Of course, the absence of a parity obstruction does not automatically mean that the desired claim is true. For instance, given an admissible ${5}$-tuple ${h_1,\dots,h_5}$, parity obstructions do not prevent one from establishing the existence of infinitely many ${n}$ such that at least three of ${n+h_1,\dots,n+h_5}$ are prime, however we are not yet able to actually establish this, even assuming strong sieve-theoretic hypotheses such as the generalised Elliott-Halberstam hypothesis. (However, the argument giving (4) does easily give the far weaker claim that there exist infinitely many ${n}$ such that at least three of ${n+h_1,\dots,n+h_5}$ have a Liouville function of ${-1}$.)

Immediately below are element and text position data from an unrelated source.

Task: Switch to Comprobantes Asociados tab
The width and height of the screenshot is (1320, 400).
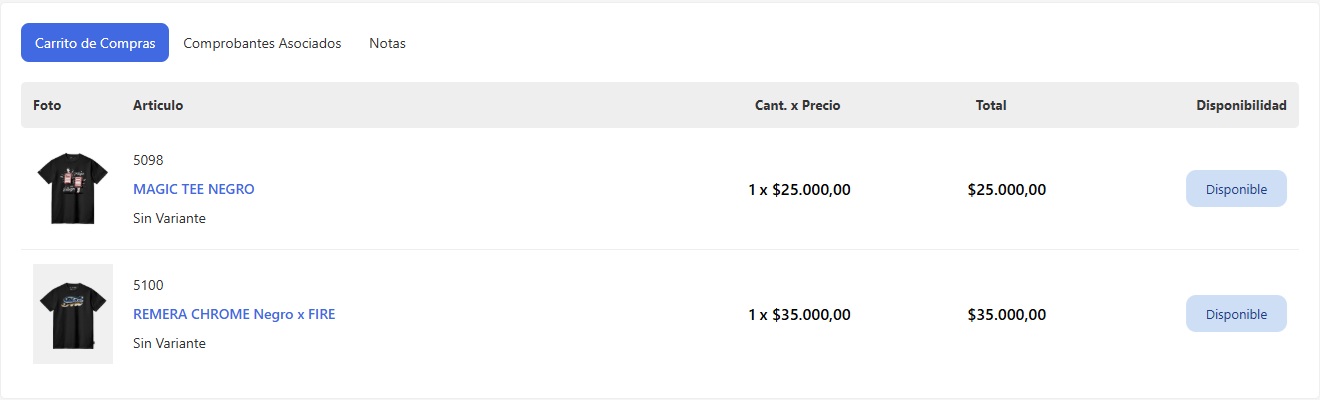Action: click(x=262, y=43)
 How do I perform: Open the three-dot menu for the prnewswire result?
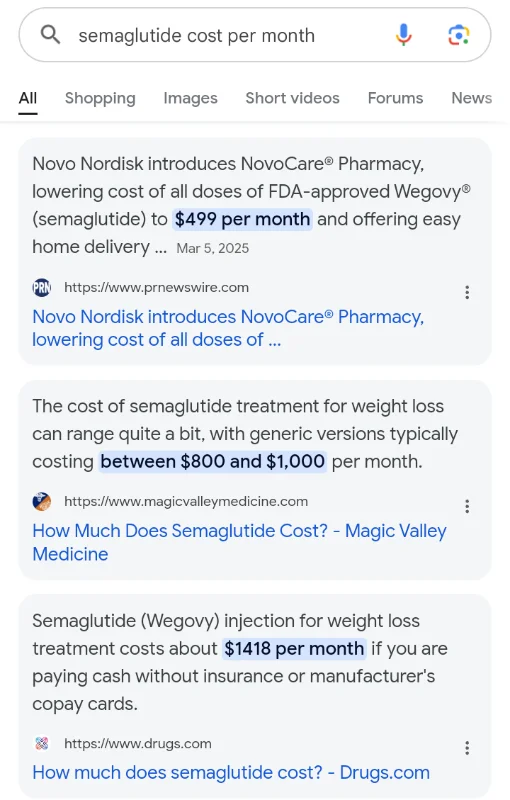pyautogui.click(x=467, y=292)
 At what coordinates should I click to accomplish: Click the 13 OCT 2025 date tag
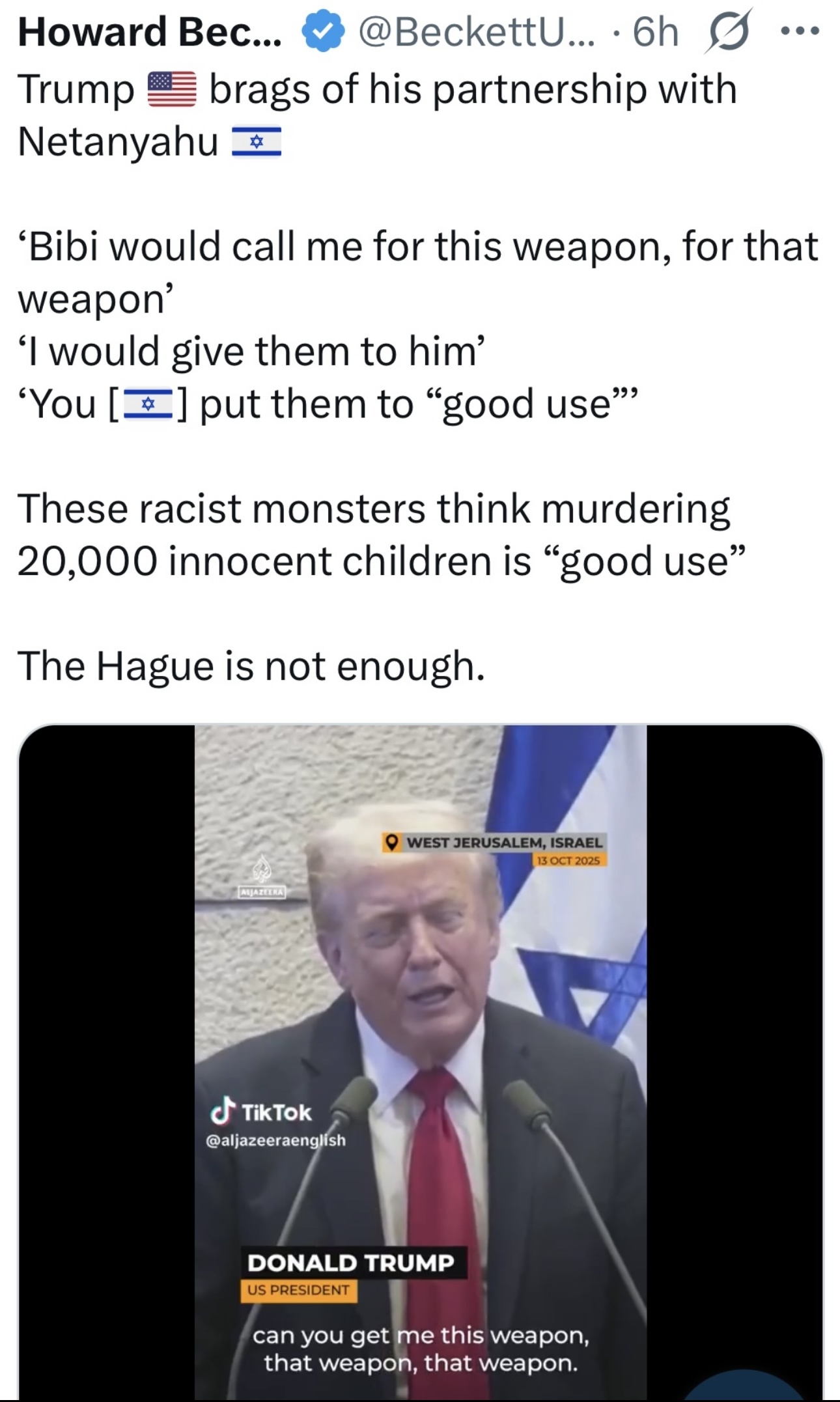click(569, 860)
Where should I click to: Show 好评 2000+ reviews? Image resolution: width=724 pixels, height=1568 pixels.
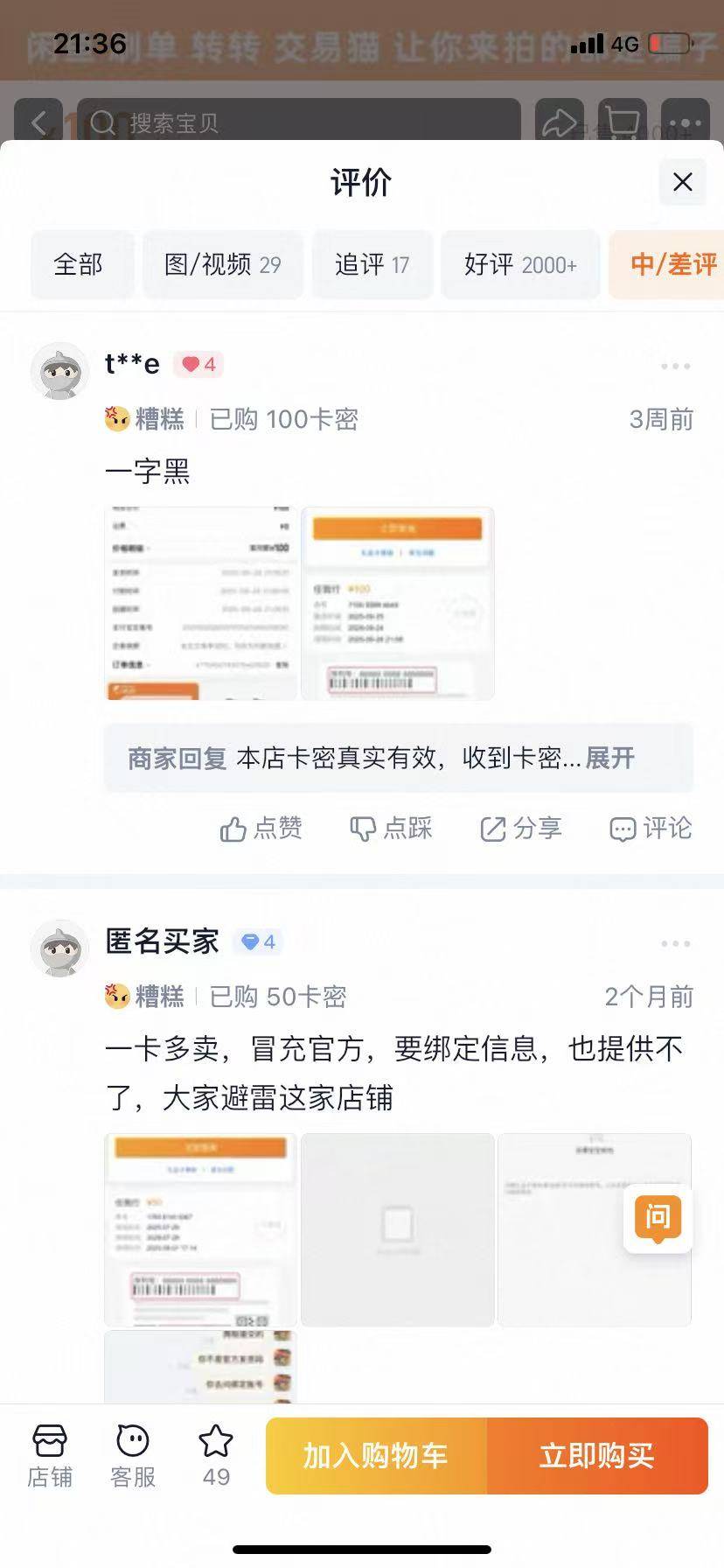coord(520,264)
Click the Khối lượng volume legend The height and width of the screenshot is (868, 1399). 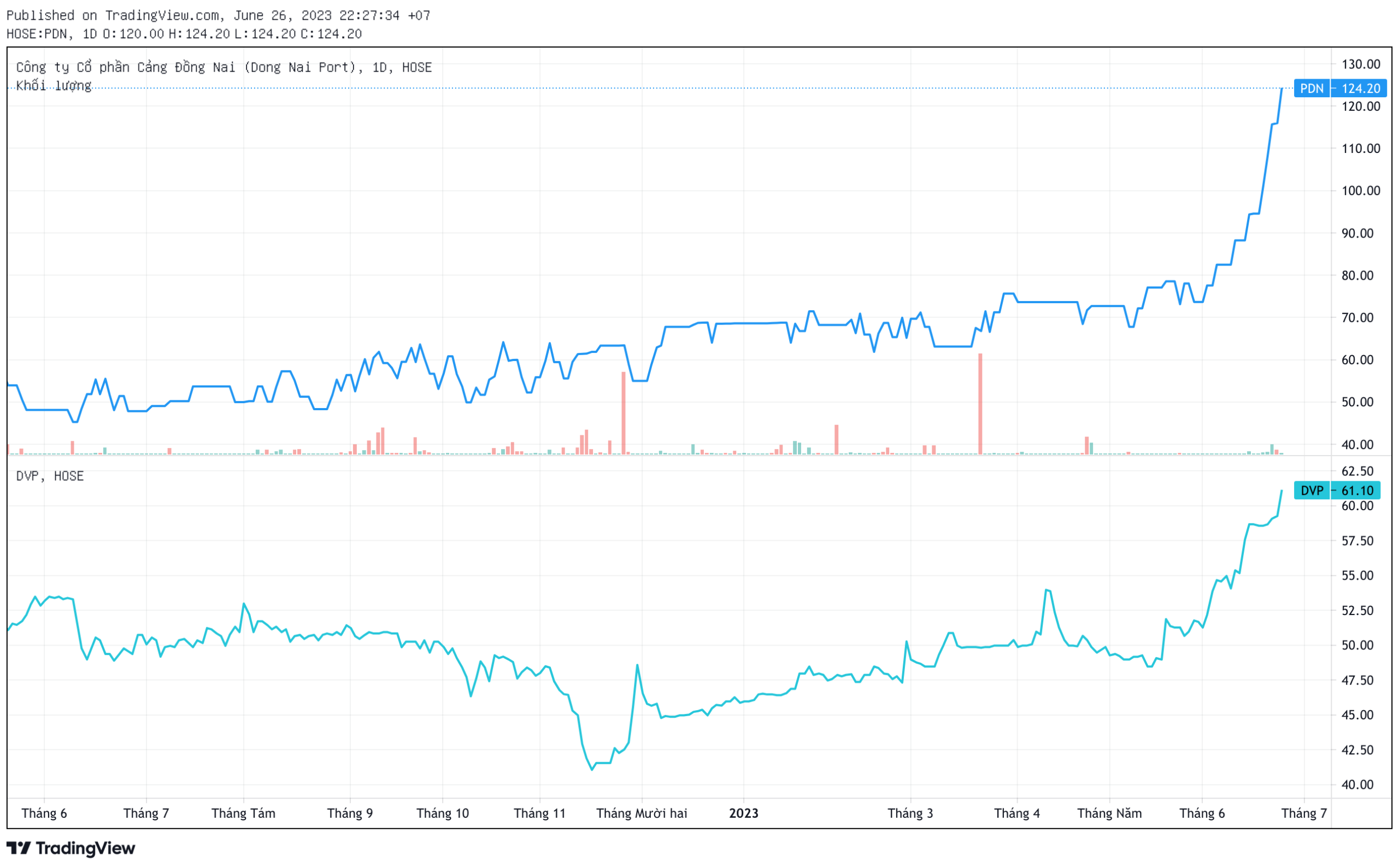(54, 86)
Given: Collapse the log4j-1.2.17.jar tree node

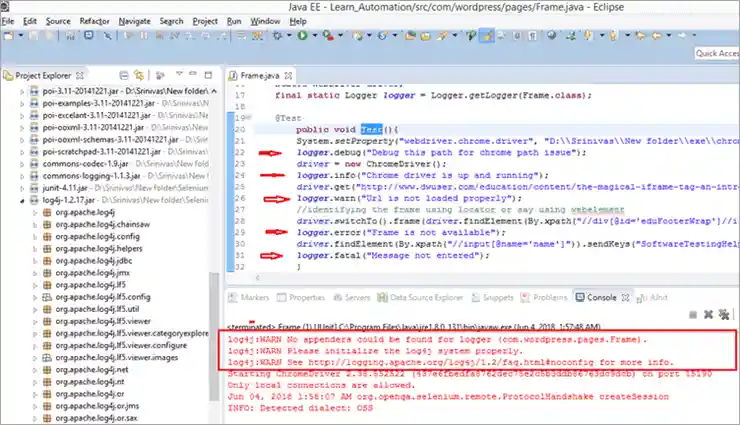Looking at the screenshot, I should coord(22,200).

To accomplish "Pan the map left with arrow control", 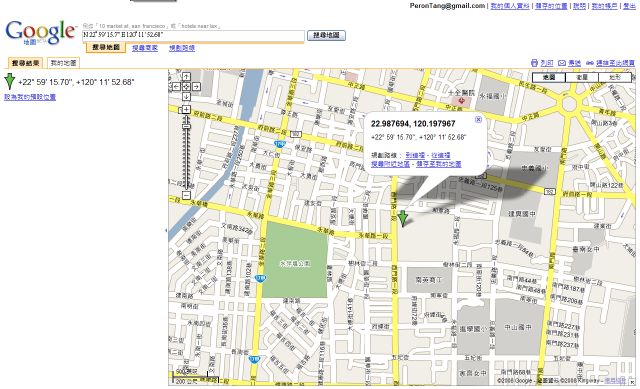I will 176,87.
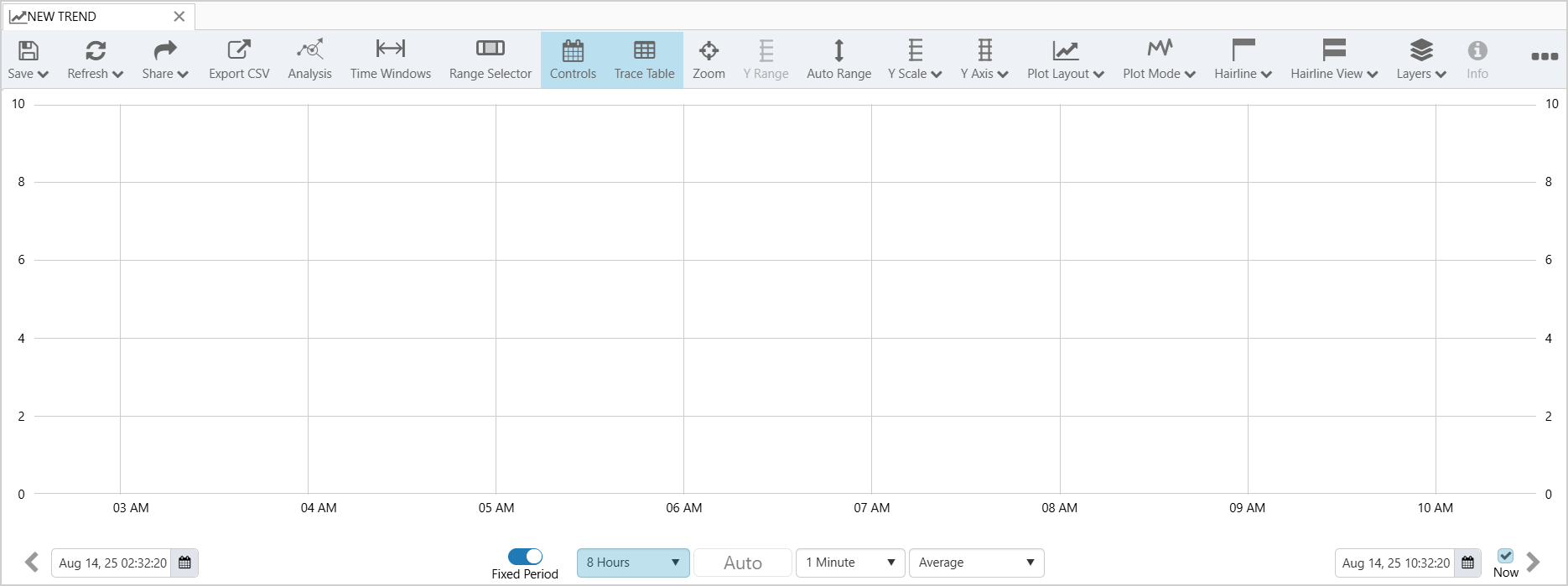1568x586 pixels.
Task: Open end date calendar picker
Action: pos(1467,563)
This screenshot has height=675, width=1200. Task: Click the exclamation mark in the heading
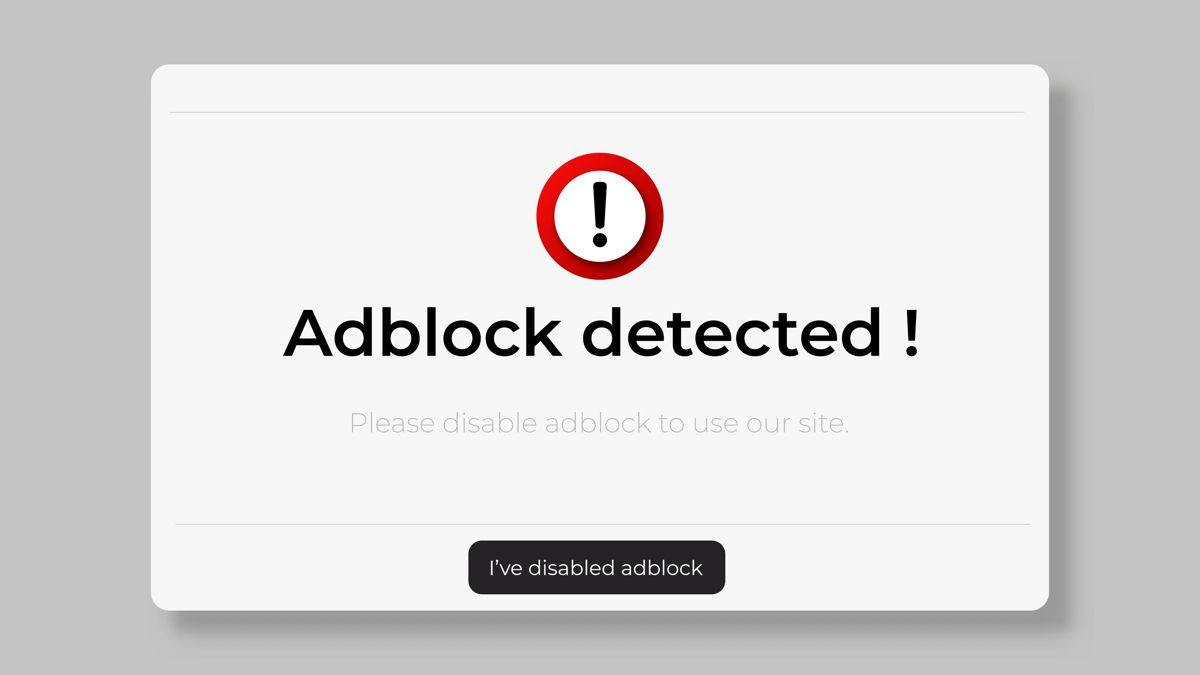coord(912,333)
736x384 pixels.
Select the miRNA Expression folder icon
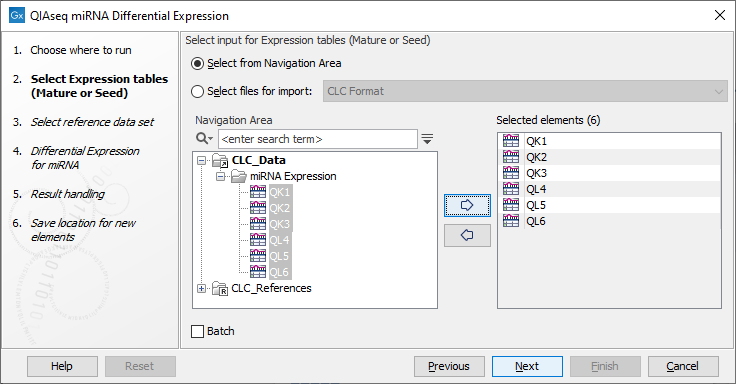tap(239, 177)
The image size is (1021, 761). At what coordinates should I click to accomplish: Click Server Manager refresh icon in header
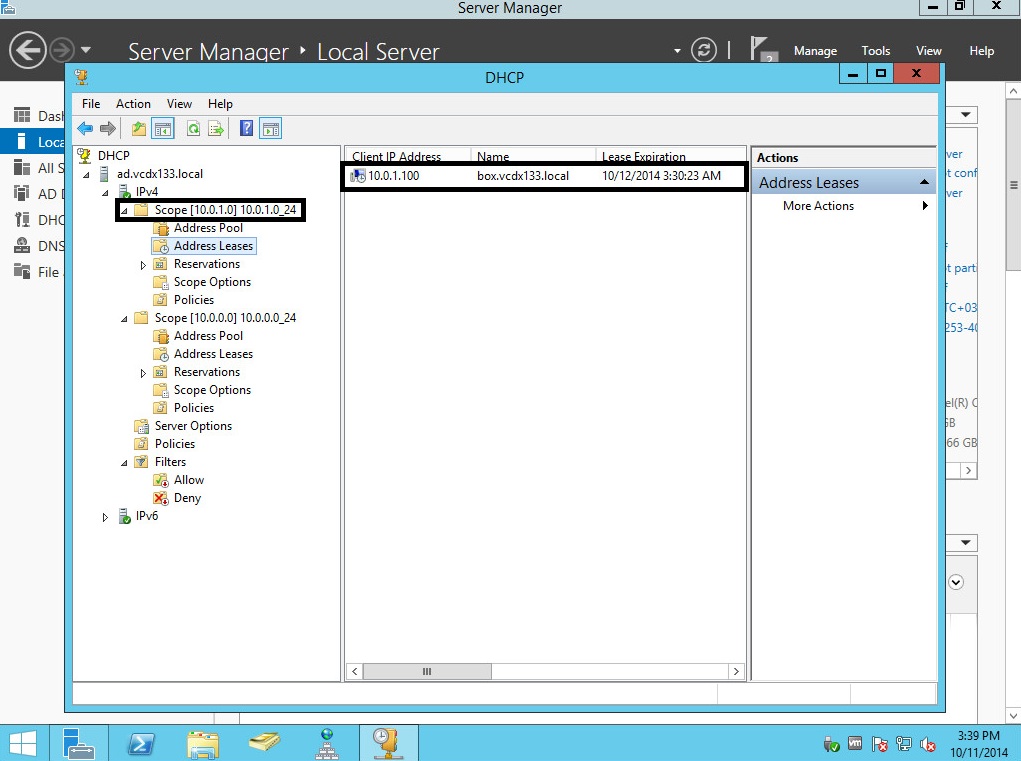point(705,50)
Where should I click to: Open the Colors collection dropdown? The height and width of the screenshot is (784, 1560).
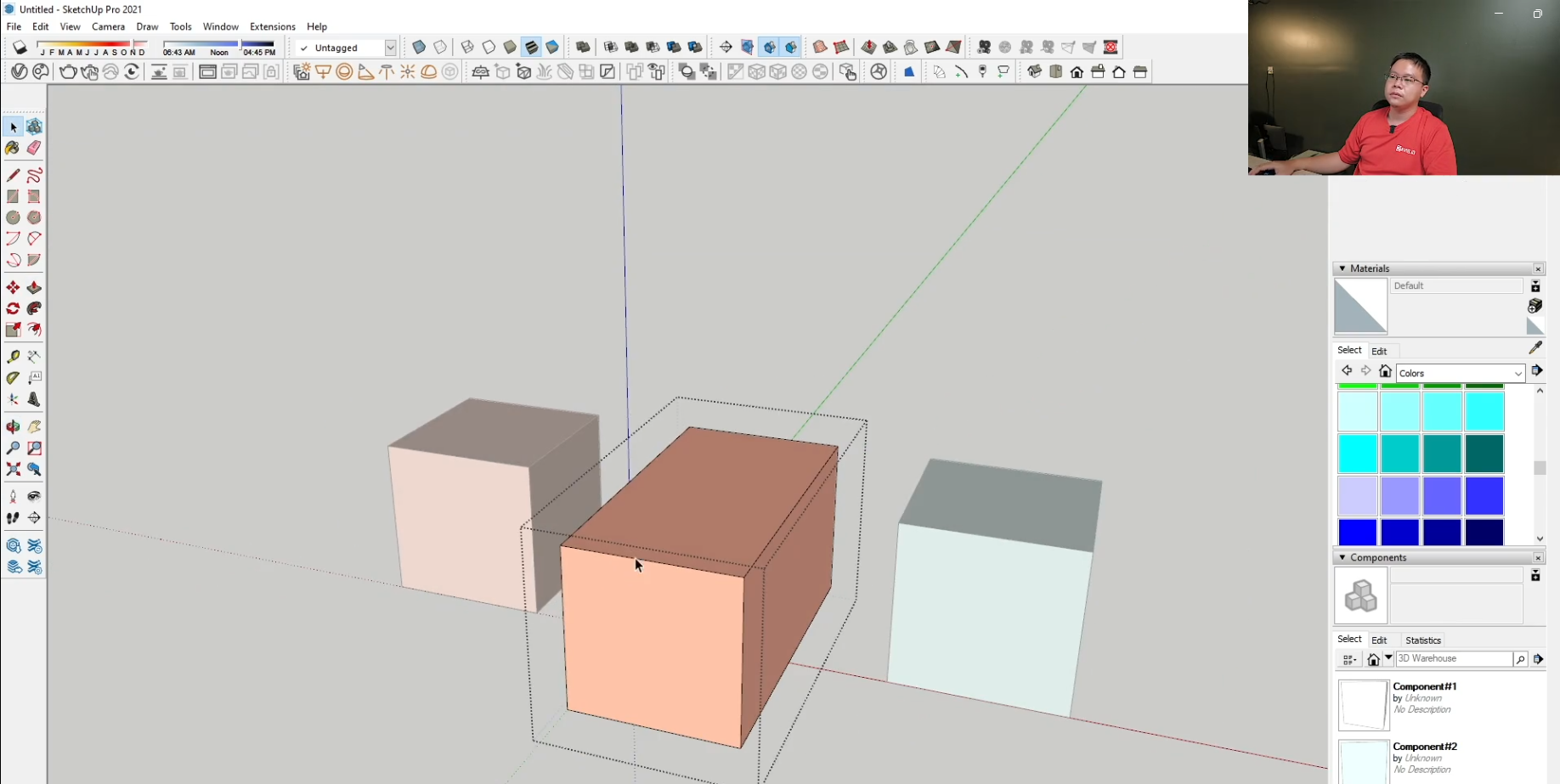tap(1518, 373)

Remark 1 Another way to get past the parity problem in some cases is to take advantage of linear forms that are constant multiples of each other (which correlates the Liouville functions to each other). For instance, on GEH we can find two ${E_3}$ numbers (products of exactly three primes) that differ by exactly ${60}$; a direct sieve approach using the linear forms ${n,n+60}$ fails due to the parity obstruction, but instead one can first find ${n}$ such that two of ${n,n+4,n+10}$ are prime, and then among the pairs of linear forms ${(15n,15n+60)}$, ${(6n,6n+60)}$, ${(10n+40,10n+100)}$ one can find a pair of ${E_3}$ numbers that differ by exactly ${60}$. See this paper of Goldston, Graham, Pintz, and Yildirim for more examples of this type.

I thank John Friedlander and Sid Graham for helpful discussions and encouragement.